The plaintiffs claimed that the threshold requirement—increasing their registration totals to one percent of the number of people who voted in the 2010 general election, or about 103,000—was extremely onerous when combined with the fact that it had to be met 10 months before the election. The individual plaintiffs argue that they had no opportunity to study the parties’ positions before the deadline, especially since the Justice Party was just formed last November.
The Justice Party’s founder and presidential candidate is Rocky Anderson, a former mayor of Salt Lake City who once led a drive to impeach then-President George W. Bush. The Constitution Party holds conservative views and was founded in the 1970s by Howard Phillips, a onetime anti-poverty official in the Nixon administration.
It recently selected Virgil Goode, a former Republican congressman from Virginia, as its candidate for president.

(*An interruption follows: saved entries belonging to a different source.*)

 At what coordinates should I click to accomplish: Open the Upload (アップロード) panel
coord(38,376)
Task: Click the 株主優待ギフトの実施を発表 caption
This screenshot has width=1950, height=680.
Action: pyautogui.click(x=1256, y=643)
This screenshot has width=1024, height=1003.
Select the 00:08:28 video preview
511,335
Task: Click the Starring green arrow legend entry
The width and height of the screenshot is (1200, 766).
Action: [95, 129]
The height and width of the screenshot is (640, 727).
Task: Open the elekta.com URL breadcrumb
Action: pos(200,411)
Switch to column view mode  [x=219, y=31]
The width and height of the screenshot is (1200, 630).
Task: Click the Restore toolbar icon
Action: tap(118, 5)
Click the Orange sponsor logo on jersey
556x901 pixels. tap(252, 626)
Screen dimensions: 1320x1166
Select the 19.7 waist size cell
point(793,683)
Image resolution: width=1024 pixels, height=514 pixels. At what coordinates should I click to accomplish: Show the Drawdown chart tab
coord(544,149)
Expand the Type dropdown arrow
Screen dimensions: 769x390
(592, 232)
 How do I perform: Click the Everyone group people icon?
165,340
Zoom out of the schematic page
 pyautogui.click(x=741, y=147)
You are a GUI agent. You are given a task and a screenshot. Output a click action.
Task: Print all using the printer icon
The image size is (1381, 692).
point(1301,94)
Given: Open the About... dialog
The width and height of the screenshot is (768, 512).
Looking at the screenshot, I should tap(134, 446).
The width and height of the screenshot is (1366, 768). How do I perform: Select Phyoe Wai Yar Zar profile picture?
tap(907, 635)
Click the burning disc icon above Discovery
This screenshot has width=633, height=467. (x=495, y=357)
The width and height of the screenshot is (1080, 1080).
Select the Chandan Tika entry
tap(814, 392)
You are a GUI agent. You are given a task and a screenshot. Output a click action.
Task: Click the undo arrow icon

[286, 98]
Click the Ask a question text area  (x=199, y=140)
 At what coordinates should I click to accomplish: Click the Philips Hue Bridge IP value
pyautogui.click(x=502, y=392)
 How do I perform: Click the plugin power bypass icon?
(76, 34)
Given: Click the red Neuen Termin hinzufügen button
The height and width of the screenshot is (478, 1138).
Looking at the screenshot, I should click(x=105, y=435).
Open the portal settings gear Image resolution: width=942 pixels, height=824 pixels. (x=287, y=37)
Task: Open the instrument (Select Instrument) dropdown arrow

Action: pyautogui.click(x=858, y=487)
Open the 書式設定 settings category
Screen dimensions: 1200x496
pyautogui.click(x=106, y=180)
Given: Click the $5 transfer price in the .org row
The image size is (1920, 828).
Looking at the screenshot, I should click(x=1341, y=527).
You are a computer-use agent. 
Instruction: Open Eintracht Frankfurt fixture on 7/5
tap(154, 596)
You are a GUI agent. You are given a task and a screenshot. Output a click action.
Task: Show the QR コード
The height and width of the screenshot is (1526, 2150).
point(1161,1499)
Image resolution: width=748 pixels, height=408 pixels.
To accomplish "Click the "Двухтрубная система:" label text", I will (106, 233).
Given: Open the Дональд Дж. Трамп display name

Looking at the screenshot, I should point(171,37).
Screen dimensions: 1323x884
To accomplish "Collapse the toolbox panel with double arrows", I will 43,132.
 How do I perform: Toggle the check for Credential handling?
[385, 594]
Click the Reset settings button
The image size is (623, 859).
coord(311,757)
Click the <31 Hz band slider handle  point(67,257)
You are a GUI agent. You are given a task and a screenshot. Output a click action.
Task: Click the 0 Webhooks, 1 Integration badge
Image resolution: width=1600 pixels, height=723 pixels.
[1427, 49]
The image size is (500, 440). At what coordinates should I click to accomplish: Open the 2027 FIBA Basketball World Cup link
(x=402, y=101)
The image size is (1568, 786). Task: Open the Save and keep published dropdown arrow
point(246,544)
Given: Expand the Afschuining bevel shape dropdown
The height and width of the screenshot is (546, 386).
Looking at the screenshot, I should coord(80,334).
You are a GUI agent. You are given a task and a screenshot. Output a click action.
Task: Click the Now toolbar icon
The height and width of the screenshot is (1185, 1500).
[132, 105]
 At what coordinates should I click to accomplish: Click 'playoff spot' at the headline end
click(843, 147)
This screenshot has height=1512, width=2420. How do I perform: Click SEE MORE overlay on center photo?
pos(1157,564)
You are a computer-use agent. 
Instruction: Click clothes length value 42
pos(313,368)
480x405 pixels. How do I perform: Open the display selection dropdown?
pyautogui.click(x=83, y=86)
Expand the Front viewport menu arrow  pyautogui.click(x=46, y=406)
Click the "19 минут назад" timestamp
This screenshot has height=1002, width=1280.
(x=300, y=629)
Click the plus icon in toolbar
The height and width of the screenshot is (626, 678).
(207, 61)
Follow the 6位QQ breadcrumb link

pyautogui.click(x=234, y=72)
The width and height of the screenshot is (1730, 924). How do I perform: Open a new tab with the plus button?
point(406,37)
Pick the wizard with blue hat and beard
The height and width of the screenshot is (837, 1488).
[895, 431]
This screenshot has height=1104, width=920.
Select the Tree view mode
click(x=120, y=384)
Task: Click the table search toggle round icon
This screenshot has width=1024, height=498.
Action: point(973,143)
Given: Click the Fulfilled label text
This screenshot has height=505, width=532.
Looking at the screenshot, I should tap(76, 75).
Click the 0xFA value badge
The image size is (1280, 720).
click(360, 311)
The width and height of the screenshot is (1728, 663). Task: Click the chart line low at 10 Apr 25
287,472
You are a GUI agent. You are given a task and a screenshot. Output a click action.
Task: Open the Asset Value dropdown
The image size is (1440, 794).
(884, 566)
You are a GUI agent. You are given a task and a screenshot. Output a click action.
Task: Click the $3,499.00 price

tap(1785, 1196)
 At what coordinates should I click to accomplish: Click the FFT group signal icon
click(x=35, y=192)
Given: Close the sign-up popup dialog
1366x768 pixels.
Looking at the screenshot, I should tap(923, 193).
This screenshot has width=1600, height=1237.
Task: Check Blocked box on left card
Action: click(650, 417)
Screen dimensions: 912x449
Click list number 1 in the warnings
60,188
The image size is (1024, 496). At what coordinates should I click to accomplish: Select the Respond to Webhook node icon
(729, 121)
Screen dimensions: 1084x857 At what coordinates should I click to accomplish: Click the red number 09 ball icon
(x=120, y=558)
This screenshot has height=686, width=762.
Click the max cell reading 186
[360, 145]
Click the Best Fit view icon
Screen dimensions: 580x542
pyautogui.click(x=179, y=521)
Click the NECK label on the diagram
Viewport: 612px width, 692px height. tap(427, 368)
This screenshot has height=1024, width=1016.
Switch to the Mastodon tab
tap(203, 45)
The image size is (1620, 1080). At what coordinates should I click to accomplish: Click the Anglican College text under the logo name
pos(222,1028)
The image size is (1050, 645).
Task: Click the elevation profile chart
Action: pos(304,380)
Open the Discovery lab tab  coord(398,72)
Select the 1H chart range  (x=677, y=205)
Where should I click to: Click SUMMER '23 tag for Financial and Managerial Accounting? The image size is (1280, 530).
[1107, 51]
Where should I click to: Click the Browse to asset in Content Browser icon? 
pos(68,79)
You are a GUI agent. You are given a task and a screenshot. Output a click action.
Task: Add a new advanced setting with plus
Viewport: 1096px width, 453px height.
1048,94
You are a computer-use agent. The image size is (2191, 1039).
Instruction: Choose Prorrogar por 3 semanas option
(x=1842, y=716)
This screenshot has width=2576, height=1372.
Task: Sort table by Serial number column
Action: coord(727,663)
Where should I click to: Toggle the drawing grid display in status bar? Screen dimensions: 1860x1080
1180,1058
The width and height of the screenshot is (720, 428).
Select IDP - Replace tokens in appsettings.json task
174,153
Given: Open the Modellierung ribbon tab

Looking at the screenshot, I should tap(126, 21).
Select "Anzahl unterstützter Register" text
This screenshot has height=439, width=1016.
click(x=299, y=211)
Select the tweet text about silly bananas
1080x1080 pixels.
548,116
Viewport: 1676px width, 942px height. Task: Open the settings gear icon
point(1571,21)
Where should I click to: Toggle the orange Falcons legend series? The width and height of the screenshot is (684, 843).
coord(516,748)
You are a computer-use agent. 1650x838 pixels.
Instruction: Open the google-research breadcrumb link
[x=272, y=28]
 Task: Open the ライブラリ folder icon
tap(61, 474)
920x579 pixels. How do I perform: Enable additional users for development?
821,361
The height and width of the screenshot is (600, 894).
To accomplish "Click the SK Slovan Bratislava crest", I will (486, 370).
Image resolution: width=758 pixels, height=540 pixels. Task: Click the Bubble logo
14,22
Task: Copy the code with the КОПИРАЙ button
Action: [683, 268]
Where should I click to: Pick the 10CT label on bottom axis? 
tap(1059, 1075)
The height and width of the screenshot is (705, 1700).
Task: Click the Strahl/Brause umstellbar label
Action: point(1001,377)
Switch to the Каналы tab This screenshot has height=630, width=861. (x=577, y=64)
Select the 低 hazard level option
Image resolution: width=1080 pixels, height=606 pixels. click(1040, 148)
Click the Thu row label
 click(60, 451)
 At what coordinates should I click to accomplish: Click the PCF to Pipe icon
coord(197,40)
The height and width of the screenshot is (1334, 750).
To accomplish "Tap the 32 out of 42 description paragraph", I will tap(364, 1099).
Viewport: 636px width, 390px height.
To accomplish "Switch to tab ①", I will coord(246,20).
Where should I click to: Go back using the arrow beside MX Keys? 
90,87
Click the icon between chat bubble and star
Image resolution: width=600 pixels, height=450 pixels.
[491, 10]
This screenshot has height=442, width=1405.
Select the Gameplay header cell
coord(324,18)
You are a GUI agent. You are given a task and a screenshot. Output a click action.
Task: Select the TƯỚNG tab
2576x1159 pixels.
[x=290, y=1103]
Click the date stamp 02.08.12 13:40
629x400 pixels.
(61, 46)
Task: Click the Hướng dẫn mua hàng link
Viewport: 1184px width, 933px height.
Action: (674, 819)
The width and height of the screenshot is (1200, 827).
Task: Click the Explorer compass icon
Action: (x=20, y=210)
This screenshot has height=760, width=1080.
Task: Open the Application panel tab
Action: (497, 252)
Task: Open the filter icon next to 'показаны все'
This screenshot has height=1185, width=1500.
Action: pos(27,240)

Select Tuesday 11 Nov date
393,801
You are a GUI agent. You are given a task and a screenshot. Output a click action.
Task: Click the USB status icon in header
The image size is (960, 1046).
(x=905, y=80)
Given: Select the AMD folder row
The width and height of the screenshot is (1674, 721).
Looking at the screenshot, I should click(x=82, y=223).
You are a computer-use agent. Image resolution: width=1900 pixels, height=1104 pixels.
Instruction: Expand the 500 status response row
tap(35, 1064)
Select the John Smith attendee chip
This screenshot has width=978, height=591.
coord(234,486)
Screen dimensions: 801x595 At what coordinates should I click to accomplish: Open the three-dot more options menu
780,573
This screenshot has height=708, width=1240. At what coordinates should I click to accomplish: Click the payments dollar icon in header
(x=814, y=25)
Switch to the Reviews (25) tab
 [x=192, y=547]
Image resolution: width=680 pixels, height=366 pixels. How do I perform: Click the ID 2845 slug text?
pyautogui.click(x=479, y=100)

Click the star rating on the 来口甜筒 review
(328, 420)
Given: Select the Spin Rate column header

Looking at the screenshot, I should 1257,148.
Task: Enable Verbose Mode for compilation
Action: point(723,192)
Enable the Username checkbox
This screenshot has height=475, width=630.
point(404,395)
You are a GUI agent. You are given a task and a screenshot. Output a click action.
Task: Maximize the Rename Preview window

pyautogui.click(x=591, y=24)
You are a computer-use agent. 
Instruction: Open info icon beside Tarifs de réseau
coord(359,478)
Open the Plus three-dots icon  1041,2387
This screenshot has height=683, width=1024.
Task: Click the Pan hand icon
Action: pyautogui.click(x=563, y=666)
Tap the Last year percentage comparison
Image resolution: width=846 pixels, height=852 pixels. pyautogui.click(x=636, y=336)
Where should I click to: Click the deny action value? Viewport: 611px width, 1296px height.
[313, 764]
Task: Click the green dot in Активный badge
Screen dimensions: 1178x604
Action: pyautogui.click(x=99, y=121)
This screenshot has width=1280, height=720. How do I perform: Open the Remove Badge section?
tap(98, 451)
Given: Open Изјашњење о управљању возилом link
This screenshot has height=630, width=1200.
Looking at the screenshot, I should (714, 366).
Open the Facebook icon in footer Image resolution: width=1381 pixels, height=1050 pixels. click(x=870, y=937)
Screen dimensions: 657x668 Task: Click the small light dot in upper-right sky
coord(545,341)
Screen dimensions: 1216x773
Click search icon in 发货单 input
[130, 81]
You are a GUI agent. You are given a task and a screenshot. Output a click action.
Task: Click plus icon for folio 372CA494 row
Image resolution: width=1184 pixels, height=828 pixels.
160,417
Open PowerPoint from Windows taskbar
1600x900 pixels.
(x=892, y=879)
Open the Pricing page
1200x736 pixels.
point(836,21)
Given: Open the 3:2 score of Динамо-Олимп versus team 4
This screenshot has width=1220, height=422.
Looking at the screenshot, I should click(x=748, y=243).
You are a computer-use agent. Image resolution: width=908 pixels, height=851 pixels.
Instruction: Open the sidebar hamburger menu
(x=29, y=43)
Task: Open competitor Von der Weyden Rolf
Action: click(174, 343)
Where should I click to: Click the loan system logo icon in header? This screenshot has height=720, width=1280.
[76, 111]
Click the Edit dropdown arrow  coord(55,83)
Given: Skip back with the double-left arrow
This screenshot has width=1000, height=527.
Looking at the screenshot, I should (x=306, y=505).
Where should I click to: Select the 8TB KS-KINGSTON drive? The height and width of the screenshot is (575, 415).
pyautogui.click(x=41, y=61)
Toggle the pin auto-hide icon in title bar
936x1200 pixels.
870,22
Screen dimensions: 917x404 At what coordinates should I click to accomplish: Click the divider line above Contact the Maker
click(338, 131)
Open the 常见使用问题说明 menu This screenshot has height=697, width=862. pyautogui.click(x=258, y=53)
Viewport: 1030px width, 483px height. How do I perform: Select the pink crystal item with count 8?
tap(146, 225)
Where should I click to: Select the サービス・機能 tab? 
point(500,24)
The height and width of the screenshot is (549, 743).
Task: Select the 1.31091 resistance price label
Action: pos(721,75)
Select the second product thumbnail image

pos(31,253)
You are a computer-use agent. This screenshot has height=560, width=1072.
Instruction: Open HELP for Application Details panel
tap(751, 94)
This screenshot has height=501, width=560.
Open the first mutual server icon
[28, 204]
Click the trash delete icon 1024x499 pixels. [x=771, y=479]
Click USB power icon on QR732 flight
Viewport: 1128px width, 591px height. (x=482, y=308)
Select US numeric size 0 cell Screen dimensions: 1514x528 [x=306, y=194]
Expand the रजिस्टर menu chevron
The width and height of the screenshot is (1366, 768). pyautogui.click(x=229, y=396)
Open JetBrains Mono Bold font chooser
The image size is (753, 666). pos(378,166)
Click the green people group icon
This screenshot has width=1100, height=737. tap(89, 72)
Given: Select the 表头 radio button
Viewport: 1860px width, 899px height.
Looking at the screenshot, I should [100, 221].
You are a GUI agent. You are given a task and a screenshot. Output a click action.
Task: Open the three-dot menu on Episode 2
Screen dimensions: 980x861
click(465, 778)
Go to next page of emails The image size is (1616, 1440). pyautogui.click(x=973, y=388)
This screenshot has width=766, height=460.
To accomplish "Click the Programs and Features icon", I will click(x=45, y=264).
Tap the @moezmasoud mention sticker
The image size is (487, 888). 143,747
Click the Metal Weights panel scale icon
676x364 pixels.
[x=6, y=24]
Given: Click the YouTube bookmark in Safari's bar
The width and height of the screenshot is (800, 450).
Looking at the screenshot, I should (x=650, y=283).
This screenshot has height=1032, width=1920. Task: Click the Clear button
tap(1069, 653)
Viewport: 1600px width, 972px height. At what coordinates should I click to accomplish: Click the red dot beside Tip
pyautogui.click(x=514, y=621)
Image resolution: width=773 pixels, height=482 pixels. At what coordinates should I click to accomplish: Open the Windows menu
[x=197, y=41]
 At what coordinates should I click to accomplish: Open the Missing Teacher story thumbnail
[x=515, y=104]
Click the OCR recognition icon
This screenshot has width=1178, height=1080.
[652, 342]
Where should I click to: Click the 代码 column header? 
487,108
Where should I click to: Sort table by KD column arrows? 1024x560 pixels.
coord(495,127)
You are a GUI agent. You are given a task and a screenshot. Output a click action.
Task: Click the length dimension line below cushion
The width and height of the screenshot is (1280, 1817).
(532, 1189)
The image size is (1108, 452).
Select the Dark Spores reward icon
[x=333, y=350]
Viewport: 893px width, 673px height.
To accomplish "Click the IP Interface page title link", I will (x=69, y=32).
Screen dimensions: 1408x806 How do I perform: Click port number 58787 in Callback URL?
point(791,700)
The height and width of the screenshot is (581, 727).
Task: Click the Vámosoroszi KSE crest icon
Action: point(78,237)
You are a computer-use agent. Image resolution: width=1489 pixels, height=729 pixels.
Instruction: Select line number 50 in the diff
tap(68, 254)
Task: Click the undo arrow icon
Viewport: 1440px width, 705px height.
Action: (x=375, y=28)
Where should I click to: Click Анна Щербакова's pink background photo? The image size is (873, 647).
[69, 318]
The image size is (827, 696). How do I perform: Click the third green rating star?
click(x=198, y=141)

The two parties were among 15 that unsuccessfully attempted to qualify this year, according to documents on the Secretary of State website. Neither party had as many as 200 members at the Jan. 3 deadline, those documents showed. Among the other parties that unsuccessfully attempted to qualify for the California ballot this year, the largest is the Reform Party, with a little over 20,000 members.
Only one new party, Americans Elect, qualified for the ballot this year. That party eschewed the registration route, gaining more than one million signatures on petitions.
To do that, the plaintiffs noted, Americans Elect, which had significant financial resources that the Justice and Constitution parties say they have not access to, had to hire professional signature gatherers. The party does not have a presidential candidate, however, because its backers pulled the plug following what they said was an inadequate level of participation in its online candidate selection process.
Judge Anderson issued a preliminary injunction against enforcement of the statute in May, but left it up to the secretary of state to set a new deadline. The issue became moot as to this year’s ballot, because as of Sept. 7, the last reporting date for this year, the Constitution Party had only 252 members and the Justice Party only 237.
News reports said Goode is on the ballot in 26 states, and has qualified as an official write-in candidate in California. Rocky Anderson’s new party has had difficulty gaining ballot access, but he has used existing third parties to qualify in more than a dozen states.